Причины. Приводим причины развития бессознательного состояния в убывающем по частоте порядке. Чаще всего потеря сознания развивается при травме черепа и головного мозга, при тяжелых травмах скелета и внутренних органов, что происходит при падении с большой высоты, при травмах во время камнепада. Бессознательное состояние может быть при утоплении, попадании в лавину. Основная опасность при таких состояниях — асфиксия (удушье), нехватка кислорода и как реакция на это — отключение сознания. На третьем месте по частоте стоит поражение молнией, тяжелые формы теплового или солнечного удара. Потерей сознания могут сопровождаться тяжелые формы отравления, инфекционные заболевания

при задержке с врачебной помощью, то есть в далеко зашедших стадиях. И наконец, после судорог при эпилептическом припадке нередко остается на несколько часов бессознательное состояние, которое в таких случаях плавно переходит в сон (но человека уже можно разбудить). Сознание утрачивается при обмороке и коллапсе, но чаще всего на несколько секунд (до минуты). Если сознание быстро не восстанавливается, следует думать о других причинах его утраты.

Симптомы. Необходимо помнить, что потеря сознания может быть разной глубины или проходить несколько стадий — от самой легкой до критической. Это важно знать, чтобы уметь рано распознать начало грозного состояния и организовать быструю помощь, не дожидаясь развития поздней, трудной для лечения стадии.
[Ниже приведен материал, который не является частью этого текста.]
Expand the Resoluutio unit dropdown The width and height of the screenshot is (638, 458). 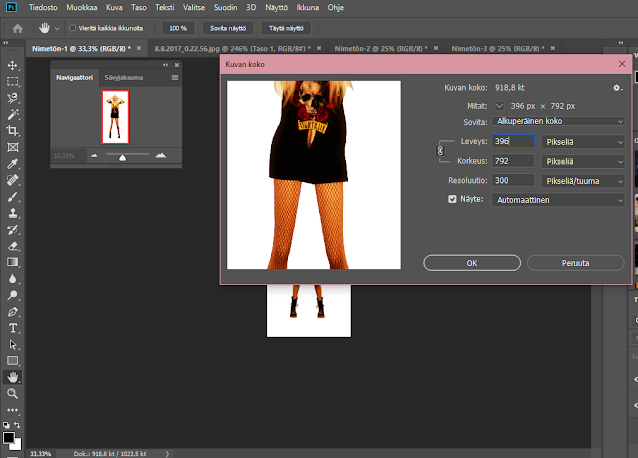pos(583,180)
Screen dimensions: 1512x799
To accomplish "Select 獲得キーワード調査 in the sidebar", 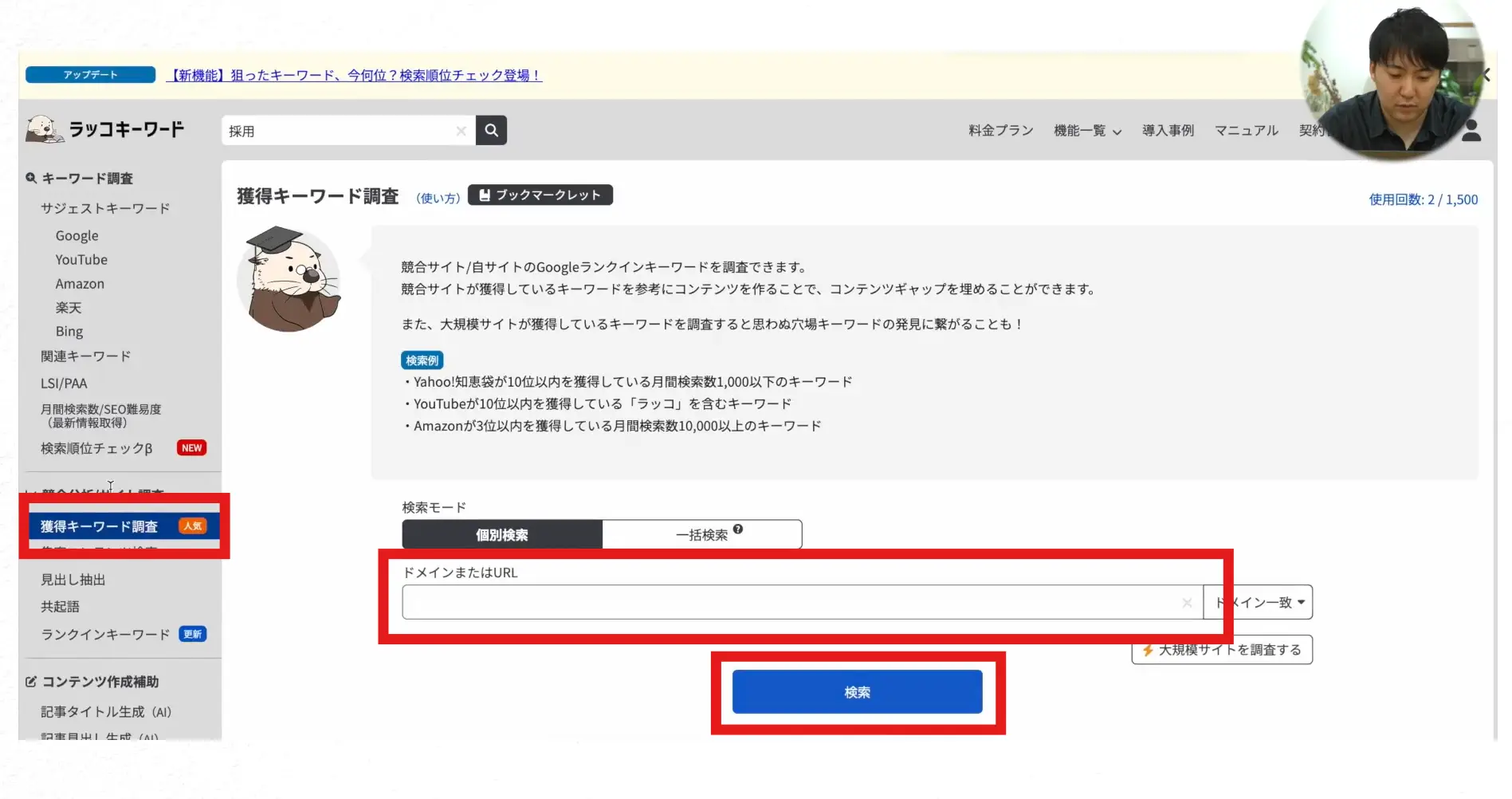I will [x=100, y=526].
Легкая потеря сознания (удар по голове, падение с небольшой высоты, перегревание, отравление) выражается в состоянии оглушения. Пострадавший как бы уходит в себя, но речевой контакт с ним сохранен: надо несколько раз, настойчиво и громко повторить вопрос, чтобы получить замедленный, тихий, односложный ("да", "нет"), порой невнятный ответ. Пострадавший не понимает или медленно выполняет простейшие указания, на вопрос о наличии боли часто дает отрицательный ответ. Однако при осторожном ощупывании, проверке движений в суставах при наличии переломов или других травм он реагирует на болезненность защитной мимической реакцией.

При дальнейшем углублении расстройства сознания возникает так называемое сопорозное состояние: резкая сонливость, полная апатия, неподвижность. На громкий оклик потерпевший только открывает глаза, взгляд его безучастен. На боль реагирует стоном или мимической гримасой.

Глубокая потеря сознания — кома: полное отсутствие реакции на внешние раздражители, в том числе и на боль, состояние, иногда напоминающее сон, но разбудить такого человека не удается. В этой стадии нередко развиваются критические расстройства дыхания и работы сердца (см. приемы реанимации).

Особенно внимательно надо следить за состоянием психики у пострадавшего в тех случаях, когда вы не были очевидцами травмы. В таких обстоятельствах всегда надо помнить о возможности травмы головного мозга, поэтому ранняя диагностика — еще в начале развития потери сознания (в стадии легкого оглушения) - имеет жизнеспасительное значение.

Неотложная помощь

Неотложная помощь состоит из двух мероприятий: во-первых, срочного вызова врача, а при невозможности — транспортировка пострадавшего до машины скорой помощи» или санитарного вертолета (самолета), во-вторых, профилактика возможных осложнений.

При неглубокой потере сознания (оглушение, сопорозное состояние) часто возникает рвота, и если пострадавший лежит на спине, то появляется опасность попадания рвотных масс в дыхательные пути и быстрое развитие удушья (асфиксии).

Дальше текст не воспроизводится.